A seconda dei vari brani si possono tirare giù coordinate musicali diverse, ora più impetuose ora più oniriche. Il minimo comune denominatore di questo disco è l’urgenza e l’assoluta necessita che sfocia giustamente in nervosismo di dire cose. Ci sono cose che vanno gridate e cose che vanno sussurrate, e qui queste cose sono sempre musicate molto bene. Le canzoni variano anche come durata, ma la più lunga “ Il Venditore di Tappeti “ è la più interessante e bella, con un incedere quasi di psichidelia heavy veramente buono. I Tombeto Centrale scrivono bene di storie comuni e la musica convince sempre, la media delle canzoni è alta e poi ci sono dei picchi. Il primo ascolto del disco potrà sembrarvi qualcosa di già sentito, ma andate avanti perché proverete di nuovo emozioni grunge ormai sopite, o anche momenti emo di grande impatto, senza mai però impantanarsi troppo a lungo in troppi generi.
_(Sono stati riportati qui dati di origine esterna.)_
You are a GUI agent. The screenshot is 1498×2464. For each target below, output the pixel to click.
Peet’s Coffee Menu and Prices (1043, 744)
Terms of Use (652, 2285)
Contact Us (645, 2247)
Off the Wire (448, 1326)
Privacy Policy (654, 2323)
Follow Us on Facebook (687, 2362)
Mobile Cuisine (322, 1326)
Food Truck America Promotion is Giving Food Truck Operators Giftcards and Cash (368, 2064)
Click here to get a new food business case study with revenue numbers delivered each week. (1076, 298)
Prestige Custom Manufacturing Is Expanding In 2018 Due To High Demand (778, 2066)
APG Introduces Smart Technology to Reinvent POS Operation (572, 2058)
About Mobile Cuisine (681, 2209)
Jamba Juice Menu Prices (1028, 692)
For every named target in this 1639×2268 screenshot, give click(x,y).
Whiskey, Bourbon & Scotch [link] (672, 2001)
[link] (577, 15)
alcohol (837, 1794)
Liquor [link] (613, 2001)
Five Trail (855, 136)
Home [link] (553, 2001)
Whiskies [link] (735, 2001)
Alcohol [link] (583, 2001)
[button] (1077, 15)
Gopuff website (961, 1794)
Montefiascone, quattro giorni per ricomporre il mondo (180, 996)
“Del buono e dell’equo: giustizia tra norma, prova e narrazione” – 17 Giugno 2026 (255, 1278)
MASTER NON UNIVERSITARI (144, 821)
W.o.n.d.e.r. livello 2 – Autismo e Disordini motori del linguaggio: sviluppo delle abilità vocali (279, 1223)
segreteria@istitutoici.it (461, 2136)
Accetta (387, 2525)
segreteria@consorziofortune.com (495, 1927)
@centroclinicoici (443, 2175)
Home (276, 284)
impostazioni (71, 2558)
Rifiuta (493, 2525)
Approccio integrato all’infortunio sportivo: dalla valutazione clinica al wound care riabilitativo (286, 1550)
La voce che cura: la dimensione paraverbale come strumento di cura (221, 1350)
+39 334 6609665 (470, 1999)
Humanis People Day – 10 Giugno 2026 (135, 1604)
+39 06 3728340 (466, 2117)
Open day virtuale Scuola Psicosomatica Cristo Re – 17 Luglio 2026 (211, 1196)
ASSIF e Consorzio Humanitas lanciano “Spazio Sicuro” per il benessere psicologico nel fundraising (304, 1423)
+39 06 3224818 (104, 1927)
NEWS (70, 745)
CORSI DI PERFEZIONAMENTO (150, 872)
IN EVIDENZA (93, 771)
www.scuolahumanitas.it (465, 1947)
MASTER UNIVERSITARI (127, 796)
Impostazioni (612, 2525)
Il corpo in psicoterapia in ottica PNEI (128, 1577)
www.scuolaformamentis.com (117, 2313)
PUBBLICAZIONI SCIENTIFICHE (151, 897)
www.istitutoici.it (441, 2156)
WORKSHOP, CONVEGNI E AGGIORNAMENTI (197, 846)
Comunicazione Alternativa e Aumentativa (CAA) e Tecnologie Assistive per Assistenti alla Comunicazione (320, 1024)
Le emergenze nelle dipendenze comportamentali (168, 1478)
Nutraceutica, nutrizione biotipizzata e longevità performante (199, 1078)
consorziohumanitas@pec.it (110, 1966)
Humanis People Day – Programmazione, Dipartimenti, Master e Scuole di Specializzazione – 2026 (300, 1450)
Ecco, i Tombeto Centrale fanno un disco che mancava nel panorama italiano perché riconcilia e riporta a casa certi elementi senza quell’isterismo hype in stile Calcutta, dove tutto deve essere figo o comunque molto hype. Qui c’è la voglia di musicisti capaci di fare un disco quadrato ed allo stesso tempo onirico e duro. Ci sono anche certe intuizioni che se sviluppate potranno portare ancora più in alto i Tombeto Centrale.